Veniva usata per spostarsi con facilità ma anche per trasportare delle merci poco pesanti e non ingombranti come la usavano i vari venditori ambulanti che giravano sulle strade del territorio per vendere il pesce, saponi, ausili per il cucito, c’era pure il fornaio con la sua cesta, l’arrotino, l’impagliatore di sedie, il materassaio, il maniscalco con due cassette dove ci metteva i ferri del mestiere, il barbiere, il venditore di polli, oltre a chi per necessità vi caricava i sacchi di granaglie per recarsi al mulino per farli macinare; le donne invece si spostavano per recarsi dal negoziante per fare gli acquisti di prima necessità, o all’osteria per acquistare il fiasco di vino da mettere sulla tavola durante il pranzo quotidiano se non si riusciva a fare il vino in casa perché non c’era una cantina, inoltre un altro che usava la bicicletta per lavoro era il lattaio che recuperava il latte appena munto su dei bidoni di metallo legati saldamente al manubrio, passava di stalla in stalla per fare il pieno e poi lo conferiva al caseificio della zona ed infatti i cugini di mio nonno erano incaricati a fare questa raccolta iniziavano alle prime luci del giorno per giungere al caseificio di mio nonno nel primo mattino dove il latte raccolto poi veniva trasformato in formaggi da vendere a coloro che avevano dato il latte ma anche a delle rivendite sparse nel vasto territorio da lui frequentato infatti nel suo “Diario” ci racconta che si recava spesso a Rottanova, Cavarzere, Chioggia, Bassano.
Le giovani ragazze usavano la bicicletta per recarsi al lavoro in città chi a servizio presso qualche famiglia, chi in qualche industria manifatturiera, famosa la fabbrica detta “dello spirito” la Barbiero della zona Stanga che realizzava il famoso amaro alle erbe e lo zabaione, c’era anche la fabbrica di organi Ruffatti che impiegava manodopera femminile come pure la conosciuta tipografia del Seminario dove delle giovani donne dovevano confezionare i fogli stampati per farne dei volumi da consultare, alcune prestavano servizio all’ospedale come aiuto infermieristico, altre negli uffici amministrativi della città svolgendo le mansioni adatte a loro perché la scolarizzazione nei paesi di campagna non era adatta a tutte e questo poteva penalizzarle, però ad esempio le poste e i telefoni appena istallati nelle case del tempo richiedevano spesso delle operaie femminili per smaltire i plichi e deviare le chiamate che correvano sul filo.
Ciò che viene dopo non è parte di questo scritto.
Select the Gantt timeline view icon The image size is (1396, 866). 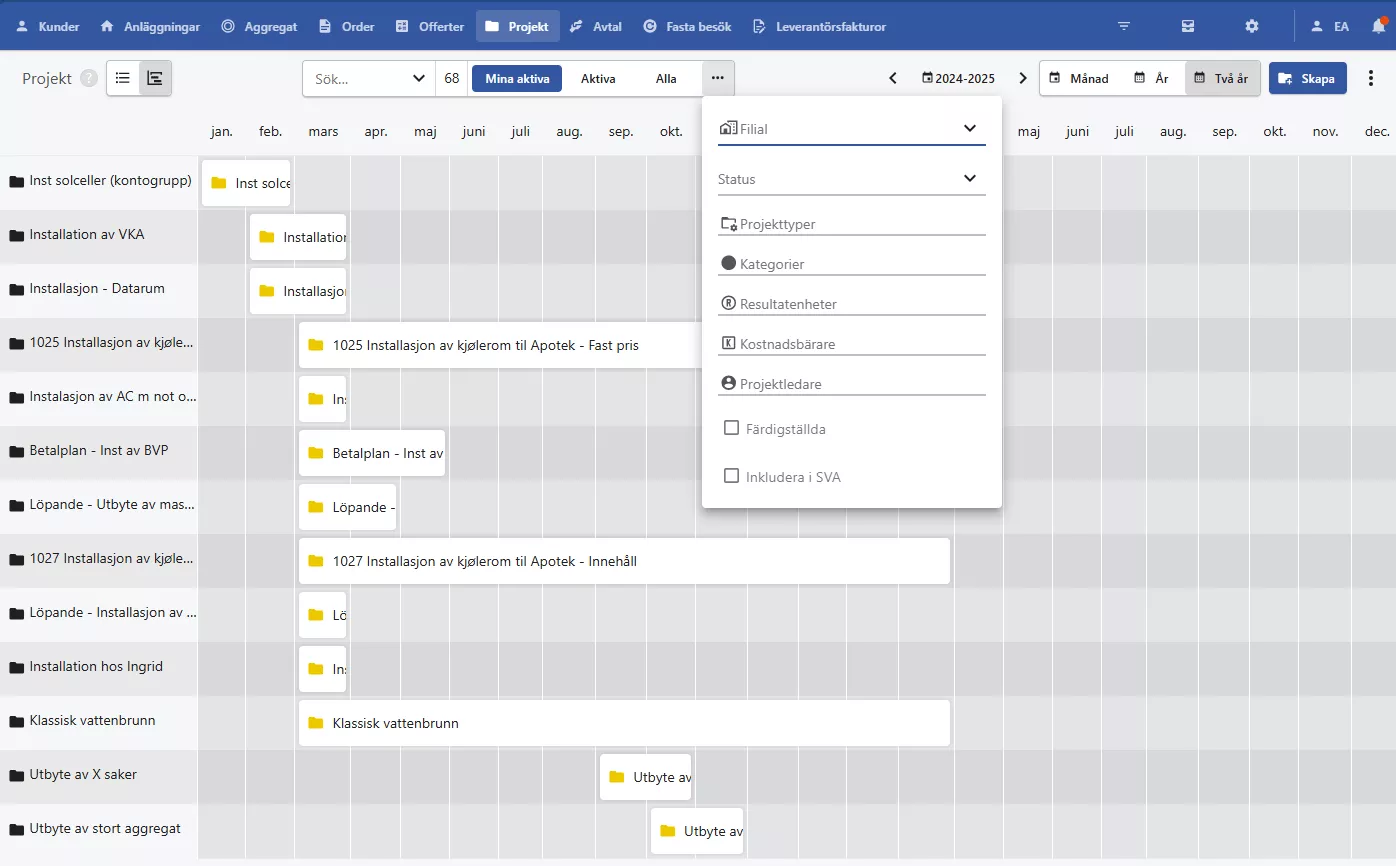[155, 78]
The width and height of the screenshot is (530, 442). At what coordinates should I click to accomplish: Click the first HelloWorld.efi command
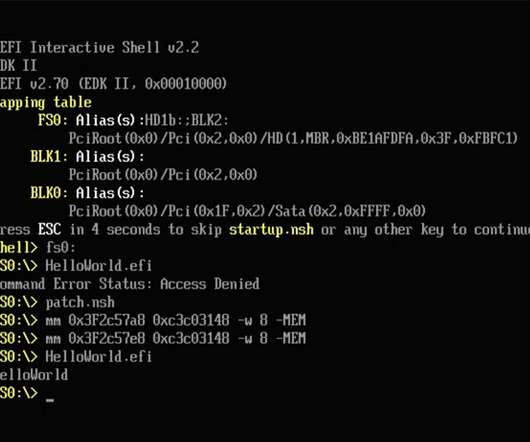click(x=99, y=266)
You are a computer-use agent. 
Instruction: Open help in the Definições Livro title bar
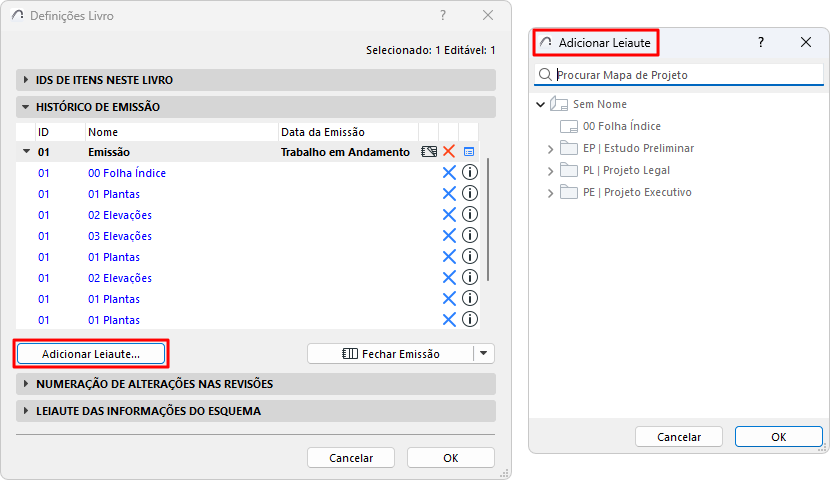click(443, 15)
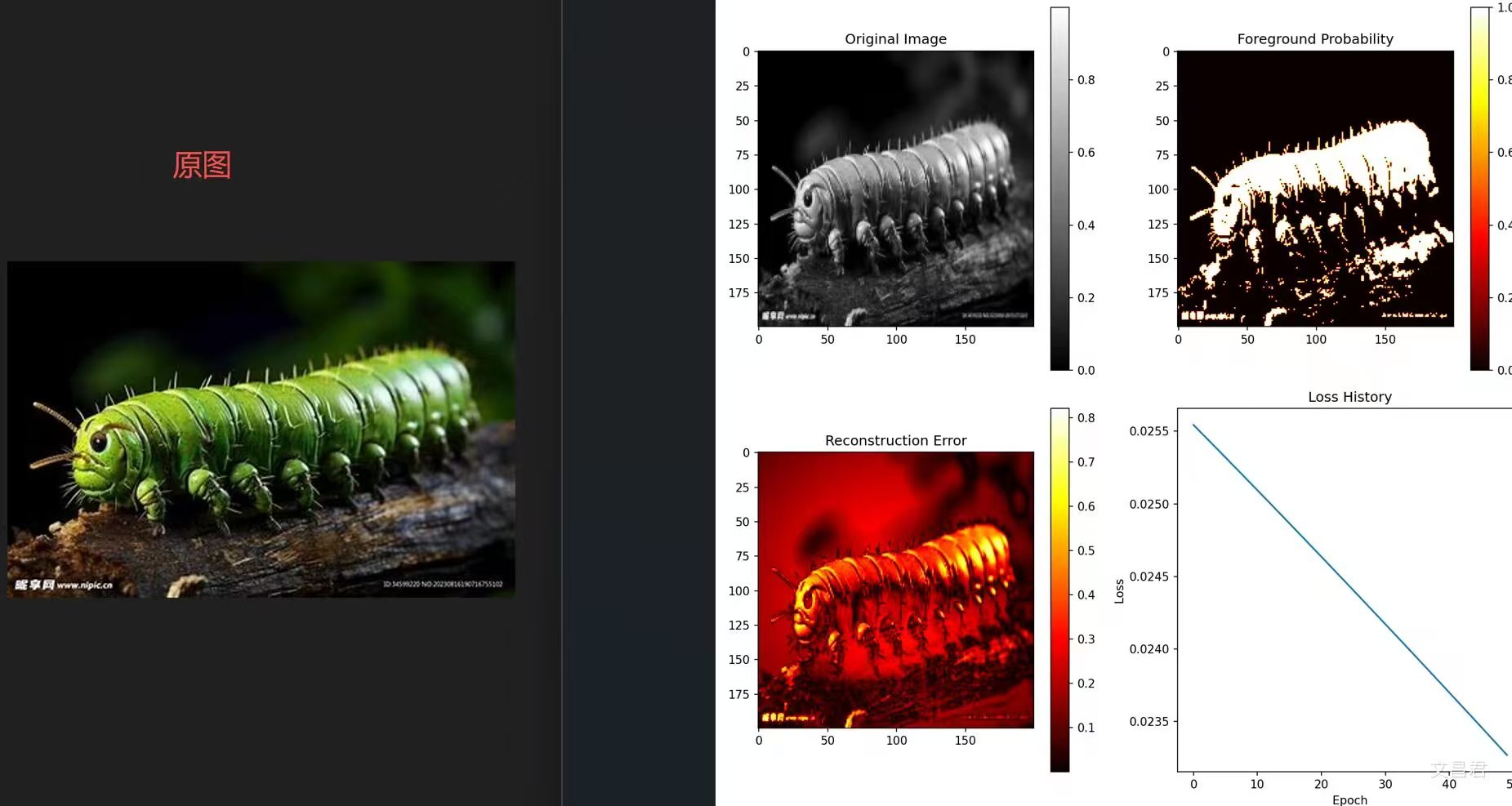Select the grayscale caterpillar plot
This screenshot has width=1512, height=806.
point(895,189)
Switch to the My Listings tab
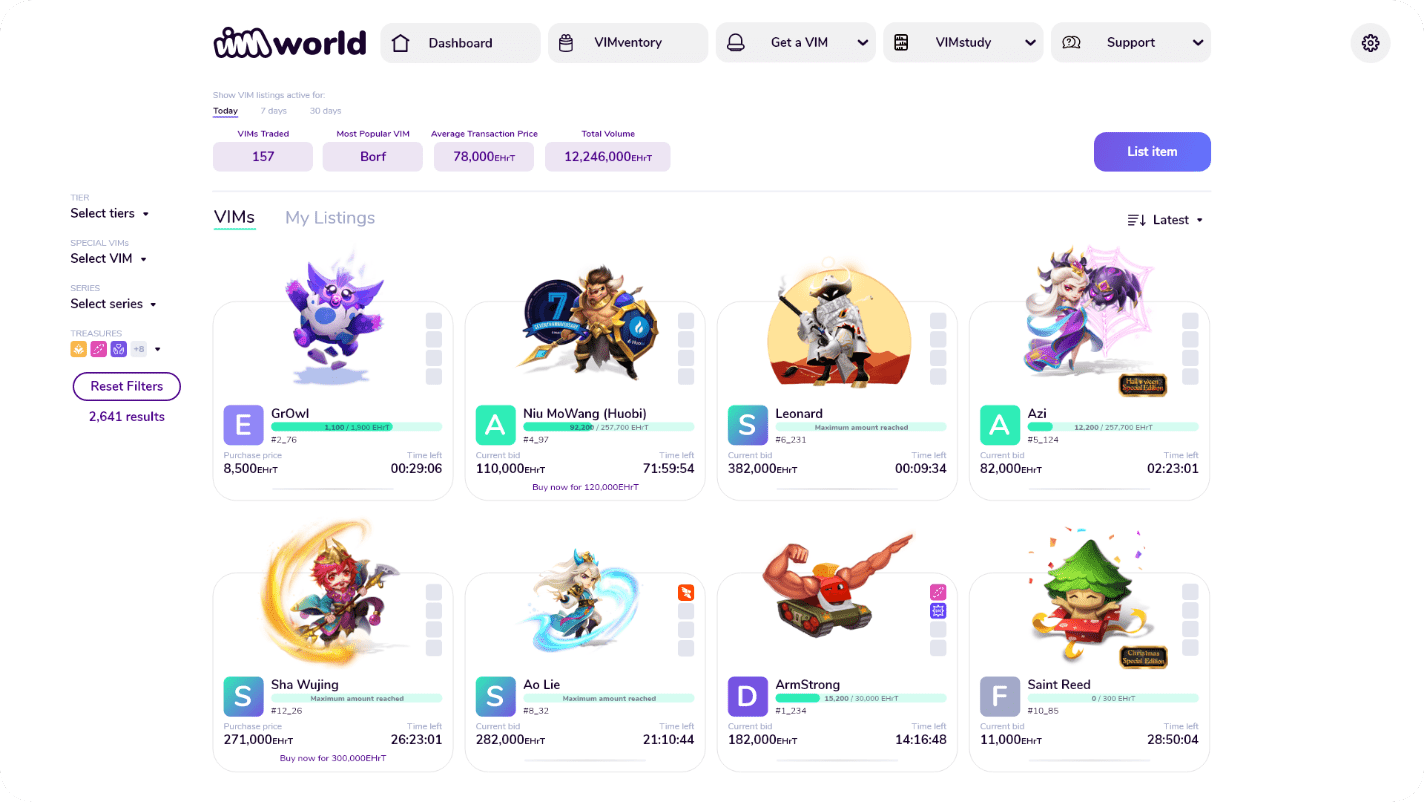The height and width of the screenshot is (802, 1424). (330, 218)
Ma la bicicletta divenne anche mito quando agli inizi del Novecento si iniziarono delle gare di resistenza e velocità dove dei corridori provenienti da ogni parte si sfidavano percorrendo le strade dell’Italia per tagliare il traguardo alla fine del giro guadagnando fama, prestigio e soldi, così è nato il Giro d’Italia fondato da un famoso giornale di notizie sportive che voleva incrementare le vendite creando un grande interesse attorno a questo evento ed infatti erano molte le persone che accorrevano sui cigli delle strade dove passava la corsa ciclistica per incoraggiare i propri beniamini e per vedere il corridore più forte del momento.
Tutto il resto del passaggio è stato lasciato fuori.